WHAT THE EXERCISE ASKS
Records appear below. Give all of them again, exactly.
THE RECORDS below:
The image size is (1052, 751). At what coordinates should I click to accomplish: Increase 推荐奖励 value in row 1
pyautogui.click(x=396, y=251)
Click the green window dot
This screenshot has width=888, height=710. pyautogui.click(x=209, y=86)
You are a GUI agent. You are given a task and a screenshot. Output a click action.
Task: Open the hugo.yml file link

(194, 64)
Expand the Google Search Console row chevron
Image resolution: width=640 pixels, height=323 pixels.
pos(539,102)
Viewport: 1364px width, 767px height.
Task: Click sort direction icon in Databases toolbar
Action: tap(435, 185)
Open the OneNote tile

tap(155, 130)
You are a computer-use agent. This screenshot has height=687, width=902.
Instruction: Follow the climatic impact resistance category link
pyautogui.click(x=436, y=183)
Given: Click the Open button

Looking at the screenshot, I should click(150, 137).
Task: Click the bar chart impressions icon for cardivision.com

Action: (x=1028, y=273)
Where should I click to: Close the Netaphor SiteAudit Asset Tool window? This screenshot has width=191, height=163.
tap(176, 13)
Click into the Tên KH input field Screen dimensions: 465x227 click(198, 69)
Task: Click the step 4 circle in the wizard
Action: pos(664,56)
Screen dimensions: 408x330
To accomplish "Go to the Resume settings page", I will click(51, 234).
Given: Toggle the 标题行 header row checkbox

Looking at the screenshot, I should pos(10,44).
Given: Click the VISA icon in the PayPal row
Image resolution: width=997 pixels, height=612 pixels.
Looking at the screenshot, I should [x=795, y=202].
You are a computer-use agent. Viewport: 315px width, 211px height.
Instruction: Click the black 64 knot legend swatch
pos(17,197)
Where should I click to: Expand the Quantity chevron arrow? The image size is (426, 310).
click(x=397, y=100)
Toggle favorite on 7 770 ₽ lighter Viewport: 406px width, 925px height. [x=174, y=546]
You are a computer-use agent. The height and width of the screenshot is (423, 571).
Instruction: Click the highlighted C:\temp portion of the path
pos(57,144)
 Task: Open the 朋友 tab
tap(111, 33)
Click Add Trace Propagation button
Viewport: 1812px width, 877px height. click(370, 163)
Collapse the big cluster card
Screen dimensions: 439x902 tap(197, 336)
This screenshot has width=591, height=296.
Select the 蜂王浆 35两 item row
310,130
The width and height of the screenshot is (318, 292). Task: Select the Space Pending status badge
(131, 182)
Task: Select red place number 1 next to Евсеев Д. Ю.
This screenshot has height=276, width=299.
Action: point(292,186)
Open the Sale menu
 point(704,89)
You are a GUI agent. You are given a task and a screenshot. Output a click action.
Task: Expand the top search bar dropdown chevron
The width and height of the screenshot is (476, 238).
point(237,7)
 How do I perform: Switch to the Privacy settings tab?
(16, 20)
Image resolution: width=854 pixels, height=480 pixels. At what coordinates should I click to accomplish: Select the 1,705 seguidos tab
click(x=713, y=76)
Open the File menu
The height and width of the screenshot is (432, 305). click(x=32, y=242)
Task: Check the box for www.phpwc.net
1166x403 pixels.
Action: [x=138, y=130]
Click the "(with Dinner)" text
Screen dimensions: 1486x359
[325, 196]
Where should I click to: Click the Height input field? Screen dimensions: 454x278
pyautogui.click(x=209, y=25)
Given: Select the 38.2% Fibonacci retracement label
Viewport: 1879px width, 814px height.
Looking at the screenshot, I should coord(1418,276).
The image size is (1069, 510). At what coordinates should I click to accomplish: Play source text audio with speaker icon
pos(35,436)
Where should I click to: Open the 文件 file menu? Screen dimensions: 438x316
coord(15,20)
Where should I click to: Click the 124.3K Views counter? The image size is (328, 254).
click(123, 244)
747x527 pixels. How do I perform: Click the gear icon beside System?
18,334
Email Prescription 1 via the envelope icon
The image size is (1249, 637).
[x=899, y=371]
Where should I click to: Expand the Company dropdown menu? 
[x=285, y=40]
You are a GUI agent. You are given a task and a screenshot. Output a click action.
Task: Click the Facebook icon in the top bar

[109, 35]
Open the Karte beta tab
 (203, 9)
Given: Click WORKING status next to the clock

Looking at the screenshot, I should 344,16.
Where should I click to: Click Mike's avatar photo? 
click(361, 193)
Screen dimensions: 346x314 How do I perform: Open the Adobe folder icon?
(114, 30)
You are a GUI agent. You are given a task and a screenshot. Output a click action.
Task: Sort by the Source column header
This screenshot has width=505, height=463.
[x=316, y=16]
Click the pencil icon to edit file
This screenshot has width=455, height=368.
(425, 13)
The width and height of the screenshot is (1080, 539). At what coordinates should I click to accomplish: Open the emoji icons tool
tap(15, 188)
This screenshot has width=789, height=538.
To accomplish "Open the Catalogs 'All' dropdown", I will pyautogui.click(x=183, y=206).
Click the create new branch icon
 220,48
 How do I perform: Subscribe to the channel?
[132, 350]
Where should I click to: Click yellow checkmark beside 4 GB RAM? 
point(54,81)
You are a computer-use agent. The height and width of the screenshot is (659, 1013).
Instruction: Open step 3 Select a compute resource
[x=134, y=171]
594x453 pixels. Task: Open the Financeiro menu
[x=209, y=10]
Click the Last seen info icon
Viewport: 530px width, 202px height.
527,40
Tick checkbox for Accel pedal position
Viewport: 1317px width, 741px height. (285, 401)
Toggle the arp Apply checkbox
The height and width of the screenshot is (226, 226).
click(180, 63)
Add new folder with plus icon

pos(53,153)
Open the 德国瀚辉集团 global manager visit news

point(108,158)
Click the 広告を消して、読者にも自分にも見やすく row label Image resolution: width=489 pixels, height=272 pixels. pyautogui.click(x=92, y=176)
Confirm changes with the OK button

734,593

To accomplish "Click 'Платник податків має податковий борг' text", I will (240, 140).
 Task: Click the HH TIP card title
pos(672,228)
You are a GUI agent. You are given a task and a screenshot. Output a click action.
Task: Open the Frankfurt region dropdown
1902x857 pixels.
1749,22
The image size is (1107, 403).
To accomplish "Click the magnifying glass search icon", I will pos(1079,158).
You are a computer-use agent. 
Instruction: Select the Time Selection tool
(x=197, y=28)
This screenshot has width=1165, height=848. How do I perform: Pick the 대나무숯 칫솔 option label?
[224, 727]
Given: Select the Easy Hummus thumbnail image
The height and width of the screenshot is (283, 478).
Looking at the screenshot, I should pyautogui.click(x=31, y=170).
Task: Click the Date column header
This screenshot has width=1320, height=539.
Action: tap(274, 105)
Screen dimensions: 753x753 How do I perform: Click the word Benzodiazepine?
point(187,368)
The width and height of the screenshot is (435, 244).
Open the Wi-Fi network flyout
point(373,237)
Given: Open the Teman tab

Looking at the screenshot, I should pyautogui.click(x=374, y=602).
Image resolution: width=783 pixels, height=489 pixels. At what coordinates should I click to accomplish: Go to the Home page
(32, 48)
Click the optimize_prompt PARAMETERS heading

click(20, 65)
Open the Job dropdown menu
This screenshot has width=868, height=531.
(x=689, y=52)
End of THE RECORDS.
EXPECTED ANSWER
The image size is (1052, 751). At what coordinates should I click to accomplish: Increase 推荐奖励 value in row 1
pyautogui.click(x=396, y=251)
Click the green window dot
This screenshot has width=888, height=710. pyautogui.click(x=209, y=86)
You are a GUI agent. You are given a task and a screenshot. Output a click action.
Task: Open the hugo.yml file link

(194, 64)
Expand the Google Search Console row chevron
Image resolution: width=640 pixels, height=323 pixels.
pos(539,102)
Viewport: 1364px width, 767px height.
Task: Click sort direction icon in Databases toolbar
Action: tap(435, 185)
Open the OneNote tile

tap(155, 130)
You are a computer-use agent. This screenshot has height=687, width=902.
Instruction: Follow the climatic impact resistance category link
pyautogui.click(x=436, y=183)
Given: Click the Open button

Looking at the screenshot, I should click(150, 137).
Task: Click the bar chart impressions icon for cardivision.com

Action: (x=1028, y=273)
Where should I click to: Close the Netaphor SiteAudit Asset Tool window? This screenshot has width=191, height=163.
tap(176, 13)
Click into the Tên KH input field Screen dimensions: 465x227 click(198, 69)
Task: Click the step 4 circle in the wizard
Action: pos(664,56)
Screen dimensions: 408x330
To accomplish "Go to the Resume settings page", I will click(51, 234).
Given: Toggle the 标题行 header row checkbox

Looking at the screenshot, I should pos(10,44).
Given: Click the VISA icon in the PayPal row
Image resolution: width=997 pixels, height=612 pixels.
Looking at the screenshot, I should [x=795, y=202].
You are a computer-use agent. Viewport: 315px width, 211px height.
Instruction: Click the black 64 knot legend swatch
pos(17,197)
Where should I click to: Expand the Quantity chevron arrow? The image size is (426, 310).
click(x=397, y=100)
Toggle favorite on 7 770 ₽ lighter Viewport: 406px width, 925px height. [x=174, y=546]
You are a computer-use agent. The height and width of the screenshot is (423, 571).
Instruction: Click the highlighted C:\temp portion of the path
pos(57,144)
 Task: Open the 朋友 tab
tap(111, 33)
Click Add Trace Propagation button
Viewport: 1812px width, 877px height. click(370, 163)
Collapse the big cluster card
Screen dimensions: 439x902 tap(197, 336)
This screenshot has width=591, height=296.
Select the 蜂王浆 35两 item row
310,130
The width and height of the screenshot is (318, 292). Task: Select the Space Pending status badge
(131, 182)
Task: Select red place number 1 next to Евсеев Д. Ю.
This screenshot has height=276, width=299.
Action: point(292,186)
Open the Sale menu
 point(704,89)
You are a GUI agent. You are given a task and a screenshot. Output a click action.
Task: Expand the top search bar dropdown chevron
The width and height of the screenshot is (476, 238).
point(237,7)
 How do I perform: Switch to the Privacy settings tab?
(16, 20)
Image resolution: width=854 pixels, height=480 pixels. At what coordinates should I click to accomplish: Select the 1,705 seguidos tab
click(x=713, y=76)
Open the File menu
The height and width of the screenshot is (432, 305). click(x=32, y=242)
Task: Check the box for www.phpwc.net
1166x403 pixels.
Action: [x=138, y=130]
Click the "(with Dinner)" text
Screen dimensions: 1486x359
[325, 196]
Where should I click to: Click the Height input field? Screen dimensions: 454x278
pyautogui.click(x=209, y=25)
Given: Select the 38.2% Fibonacci retracement label
Viewport: 1879px width, 814px height.
Looking at the screenshot, I should coord(1418,276).
The image size is (1069, 510). At what coordinates should I click to accomplish: Play source text audio with speaker icon
pos(35,436)
Where should I click to: Open the 文件 file menu? Screen dimensions: 438x316
coord(15,20)
Where should I click to: Click the 124.3K Views counter? The image size is (328, 254).
click(123, 244)
747x527 pixels. How do I perform: Click the gear icon beside System?
18,334
Email Prescription 1 via the envelope icon
The image size is (1249, 637).
[x=899, y=371]
Where should I click to: Expand the Company dropdown menu? 
[x=285, y=40]
You are a GUI agent. You are given a task and a screenshot. Output a click action.
Task: Click the Facebook icon in the top bar

[109, 35]
Open the Karte beta tab
 (203, 9)
Given: Click WORKING status next to the clock

Looking at the screenshot, I should 344,16.
Where should I click to: Click Mike's avatar photo? 
click(361, 193)
Screen dimensions: 346x314 How do I perform: Open the Adobe folder icon?
(114, 30)
You are a GUI agent. You are given a task and a screenshot. Output a click action.
Task: Sort by the Source column header
This screenshot has width=505, height=463.
[x=316, y=16]
Click the pencil icon to edit file
This screenshot has width=455, height=368.
(425, 13)
The width and height of the screenshot is (1080, 539). At what coordinates should I click to accomplish: Open the emoji icons tool
tap(15, 188)
This screenshot has width=789, height=538.
To accomplish "Open the Catalogs 'All' dropdown", I will pyautogui.click(x=183, y=206).
Click the create new branch icon
 220,48
 How do I perform: Subscribe to the channel?
[132, 350]
Where should I click to: Click yellow checkmark beside 4 GB RAM? 
point(54,81)
You are a computer-use agent. The height and width of the screenshot is (659, 1013).
Instruction: Open step 3 Select a compute resource
[x=134, y=171]
594x453 pixels. Task: Open the Financeiro menu
[x=209, y=10]
Click the Last seen info icon
Viewport: 530px width, 202px height.
527,40
Tick checkbox for Accel pedal position
Viewport: 1317px width, 741px height. (285, 401)
Toggle the arp Apply checkbox
The height and width of the screenshot is (226, 226).
click(180, 63)
Add new folder with plus icon

pos(53,153)
Open the 德国瀚辉集团 global manager visit news

point(108,158)
Click the 広告を消して、読者にも自分にも見やすく row label Image resolution: width=489 pixels, height=272 pixels. pyautogui.click(x=92, y=176)
Confirm changes with the OK button

734,593

To accomplish "Click 'Платник податків має податковий борг' text", I will (240, 140).
 Task: Click the HH TIP card title
pos(672,228)
You are a GUI agent. You are given a task and a screenshot. Output a click action.
Task: Open the Frankfurt region dropdown
1902x857 pixels.
1749,22
The image size is (1107, 403).
To accomplish "Click the magnifying glass search icon", I will pos(1079,158).
You are a computer-use agent. 
Instruction: Select the Time Selection tool
(x=197, y=28)
This screenshot has width=1165, height=848. How do I perform: Pick the 대나무숯 칫솔 option label?
[224, 727]
Given: Select the Easy Hummus thumbnail image
The height and width of the screenshot is (283, 478).
Looking at the screenshot, I should pyautogui.click(x=31, y=170).
Task: Click the Date column header
This screenshot has width=1320, height=539.
Action: tap(274, 105)
Screen dimensions: 753x753 How do I perform: Click the word Benzodiazepine?
point(187,368)
The width and height of the screenshot is (435, 244).
Open the Wi-Fi network flyout
point(373,237)
Given: Open the Teman tab

Looking at the screenshot, I should pyautogui.click(x=374, y=602).
Image resolution: width=783 pixels, height=489 pixels. At what coordinates should I click to accomplish: Go to the Home page
(32, 48)
Click the optimize_prompt PARAMETERS heading

click(20, 65)
Open the Job dropdown menu
This screenshot has width=868, height=531.
(x=689, y=52)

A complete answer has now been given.